Unnamed New Yorker Writer/Editor
And rebuild our nuclear arsenal, hopefully never having to use it, but making it so strong and so powerful that it will deter any acts of aggression by.
David Remnick
Any other nation or anyone else. Perhaps someday in the future, there will.
Unnamed New Yorker Writer/Editor
Be a magical moment when the countries of the world will get together to eliminate their nuclear weapons. Unfortunately, we are not there.
Dorothy Wickenden
Yet, sadly, former Secretary of State George Shultz, who served under President Reagan, is also alarmed. Speaking before the Senate Armed Services Committee.
Unnamed New Yorker Writer/Editor
He warned, nuclear weapons are nuclear weapons, and we need to draw the line there. And one of the alarming things to me is this notion that we can have something called a small nuclear weapon, which I understand the Russians are doing that, and that somehow that's usable. Your mind goes to the idea that, yes, nuclear weapons become usable, and then we're really in trouble because a big nuclear exchange can wipe out the world.
Dorothy Wickenden
Steve Kahl joins me to discuss the escalating possibility of nuclear warfare under President Trump. Steve, welcome.
Steve Kahl
Thanks, Dorothy. Good to be here.
Dorothy Wickenden
The Pentagon has sent its draft of the Nuclear Posture Review to the White House for review based on the version we've seen. How is nuclear policy changing under Trump?

Information provided
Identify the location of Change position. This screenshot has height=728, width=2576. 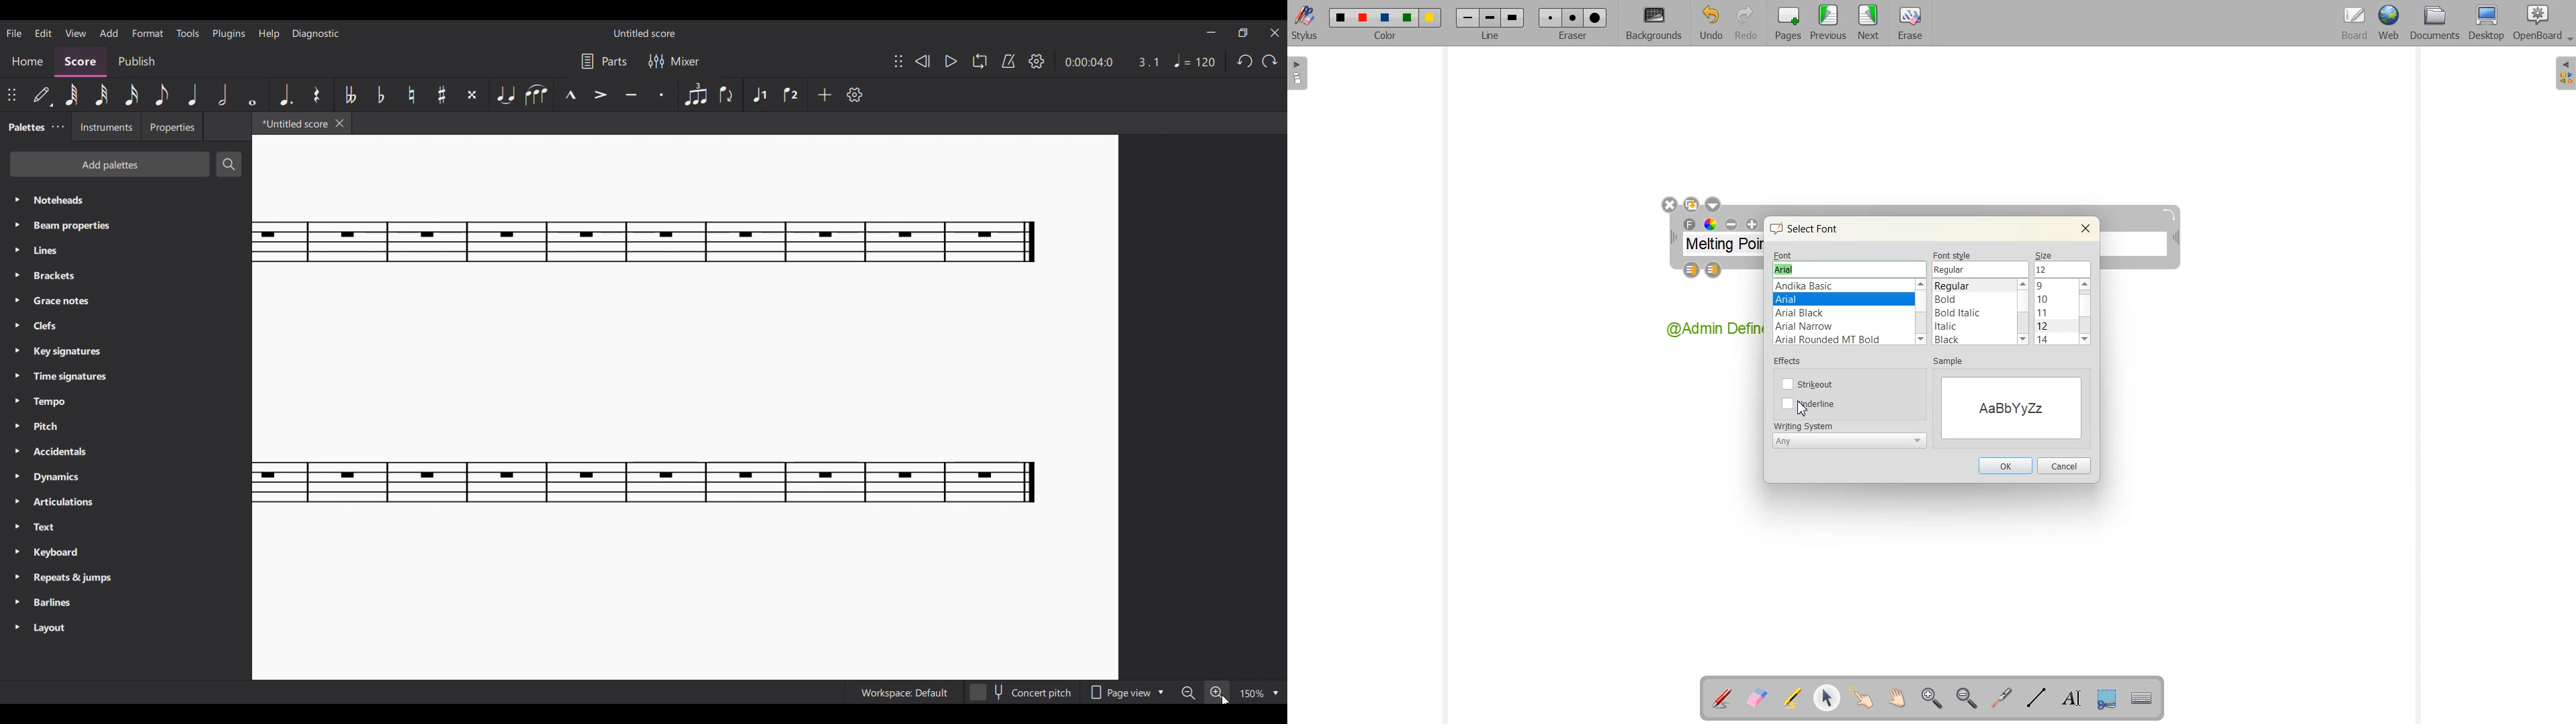
(12, 95).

Work to complete
1 > In the transcript, before which committee did George Shultz speak?
2 > List every distinct speaker label that appears in the transcript.
3 > Reproduce the stretch of the transcript from "David Remnick" through "Armed Services Committee.", swapping "magical" for "historic".
Answer using only the transcript, without drawing on the material.

Solutions in order
1 > The Senate Armed Services Committee.

2 > Unnamed New Yorker Writer/Editor; David Remnick; Dorothy Wickenden; Steve Kahl

3 >
David Remnick
Any other nation or anyone else. Perhaps someday in the future, there will.
Unnamed New Yorker Writer/Editor
Be a historic moment when the countries of the world will get together to eliminate their nuclear weapons. Unfortunately, we are not there.
Dorothy Wickenden
Yet, sadly, former Secretary of State George Shultz, who served under President Reagan, is also alarmed. Speaking before the Senate Armed Services Committee.